Every line from the one with "[Youtube] (1000, 2254)" to the final line of the listing below should be repeated exactly, and only those.

[[ Source material, beginning ]]

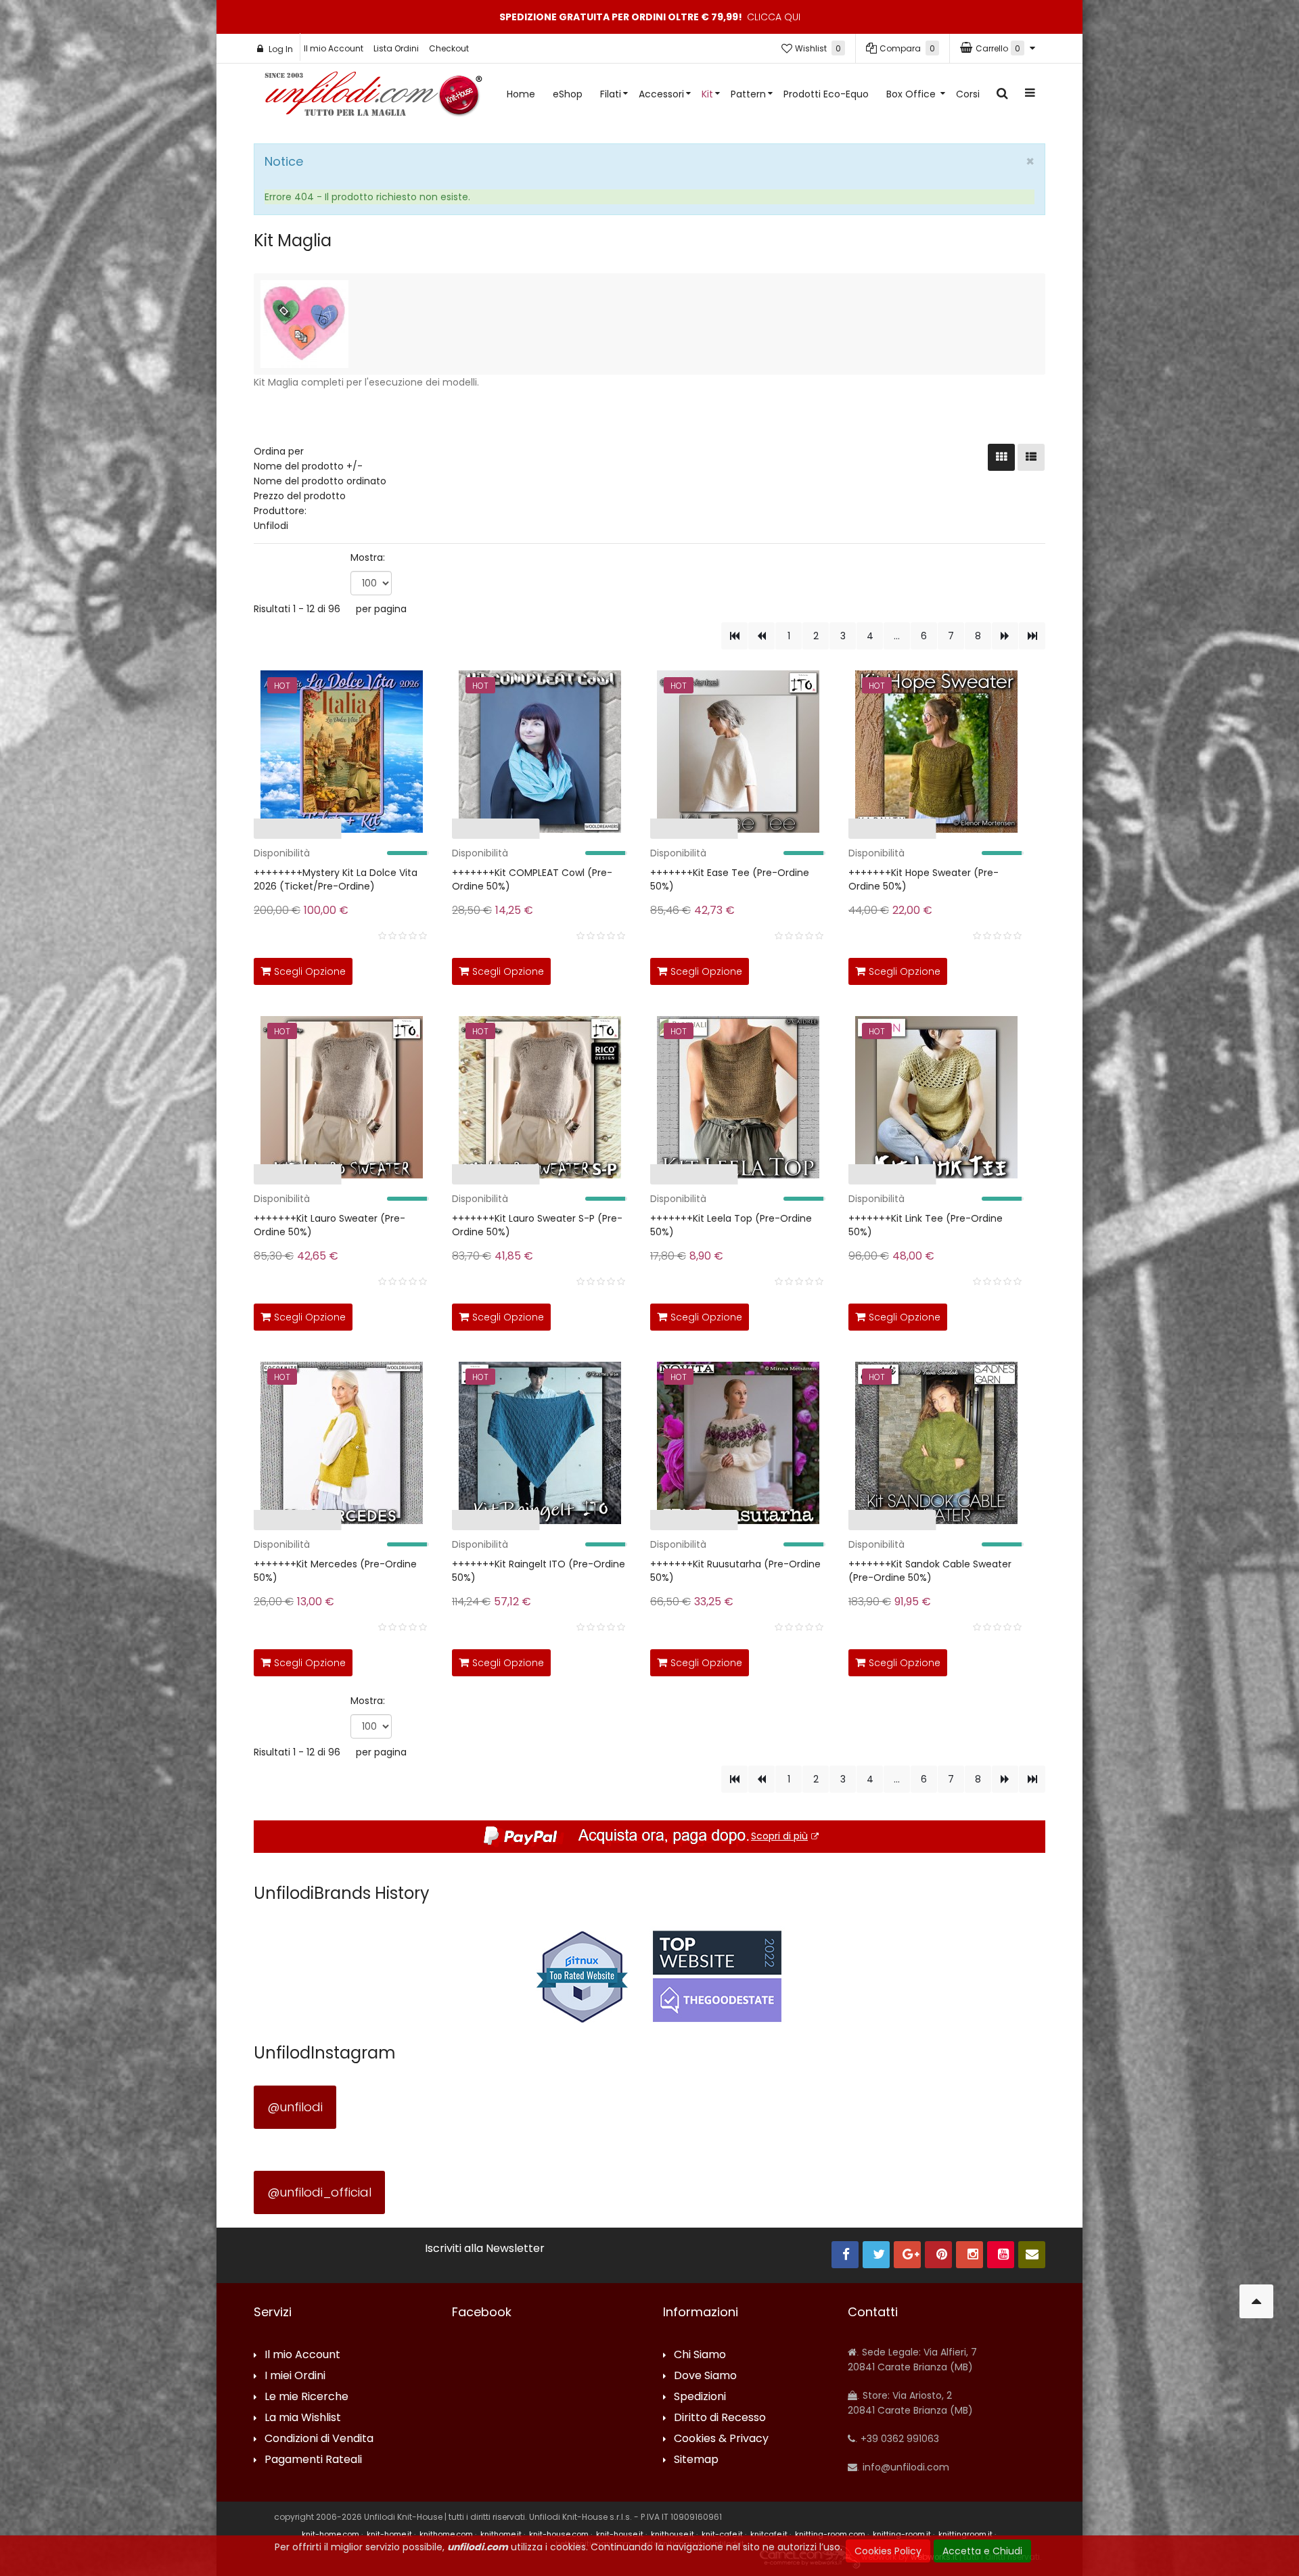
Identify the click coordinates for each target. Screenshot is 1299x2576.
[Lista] (1031, 457)
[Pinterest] (938, 2254)
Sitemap (696, 2460)
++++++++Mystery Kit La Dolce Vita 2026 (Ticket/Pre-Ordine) (335, 879)
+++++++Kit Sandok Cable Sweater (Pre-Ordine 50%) (929, 1570)
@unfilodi (295, 2106)
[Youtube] (1000, 2254)
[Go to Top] (1256, 2301)
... (897, 636)
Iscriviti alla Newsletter (485, 2248)
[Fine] (1032, 635)
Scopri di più (779, 1836)
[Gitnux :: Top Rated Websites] (582, 1976)
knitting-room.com (830, 2534)
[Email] (1031, 2254)
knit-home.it (389, 2534)
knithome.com (446, 2534)
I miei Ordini (295, 2376)
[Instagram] (969, 2254)
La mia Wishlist (303, 2418)
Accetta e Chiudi (982, 2551)
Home (521, 94)
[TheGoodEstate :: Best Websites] (717, 1976)
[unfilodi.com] (373, 97)
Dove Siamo (705, 2376)
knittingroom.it (965, 2534)
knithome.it (501, 2534)
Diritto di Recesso (720, 2418)
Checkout (449, 48)
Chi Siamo (700, 2355)
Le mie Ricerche (306, 2397)
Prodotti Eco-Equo (826, 94)
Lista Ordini (396, 48)
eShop (568, 94)
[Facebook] (845, 2254)
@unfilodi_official (319, 2192)
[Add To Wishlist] (415, 968)
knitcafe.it (769, 2534)
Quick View (212, 832)
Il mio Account (333, 48)
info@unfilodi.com (904, 2467)
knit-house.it (619, 2534)
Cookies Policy (887, 2551)
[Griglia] (1001, 457)
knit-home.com (330, 2534)
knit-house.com (559, 2534)
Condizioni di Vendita (319, 2439)
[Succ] (1005, 635)
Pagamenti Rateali (313, 2460)
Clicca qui (773, 17)
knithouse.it (672, 2534)
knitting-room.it (902, 2534)
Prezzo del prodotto (300, 496)
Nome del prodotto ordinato (320, 481)
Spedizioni (700, 2397)
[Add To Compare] (385, 968)
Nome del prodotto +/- (308, 466)
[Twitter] (876, 2254)
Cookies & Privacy (721, 2439)
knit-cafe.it (722, 2534)
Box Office (912, 94)
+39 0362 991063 (898, 2438)
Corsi (968, 94)
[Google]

[[ Source material, end ]]

### Result for this exercise
[Youtube] (1000, 2254)
[Go to Top] (1256, 2301)
... (897, 636)
Iscriviti alla Newsletter (485, 2248)
[Fine] (1032, 635)
Scopri di più (779, 1836)
[Gitnux :: Top Rated Websites] (582, 1976)
knitting-room.com (830, 2534)
[Email] (1031, 2254)
knit-home.it (389, 2534)
knithome.com (446, 2534)
I miei Ordini (295, 2376)
[Instagram] (969, 2254)
La mia Wishlist (303, 2418)
Accetta e Chiudi (982, 2551)
Home (521, 94)
[TheGoodEstate :: Best Websites] (717, 1976)
[unfilodi.com] (373, 97)
Dove Siamo (705, 2376)
knittingroom.it (965, 2534)
knithome.it (501, 2534)
Diritto di Recesso (720, 2418)
Checkout (449, 48)
Chi Siamo (700, 2355)
Le mie Ricerche (306, 2397)
Prodotti Eco-Equo (826, 94)
Lista Ordini (396, 48)
eShop (568, 94)
[Facebook] (845, 2254)
@unfilodi_official (319, 2192)
[Add To Wishlist] (415, 968)
knitcafe.it (769, 2534)
Quick View (212, 832)
Il mio Account (333, 48)
info@unfilodi.com (904, 2467)
knit-house.it (619, 2534)
Cookies Policy (887, 2551)
[Griglia] (1001, 457)
knit-home.com (330, 2534)
knit-house.com (559, 2534)
Condizioni di Vendita (319, 2439)
[Succ] (1005, 635)
Pagamenti Rateali (313, 2460)
Clicca qui (773, 17)
knithouse.it (672, 2534)
knitting-room.it (902, 2534)
Prezzo del prodotto (300, 496)
Nome del prodotto ordinato (320, 481)
Spedizioni (700, 2397)
[Add To Compare] (385, 968)
Nome del prodotto +/- (308, 466)
[Twitter] (876, 2254)
Cookies & Privacy (721, 2439)
knit-cafe.it (722, 2534)
Box Office (912, 94)
+39 0362 991063 (898, 2438)
Corsi (968, 94)
[Google]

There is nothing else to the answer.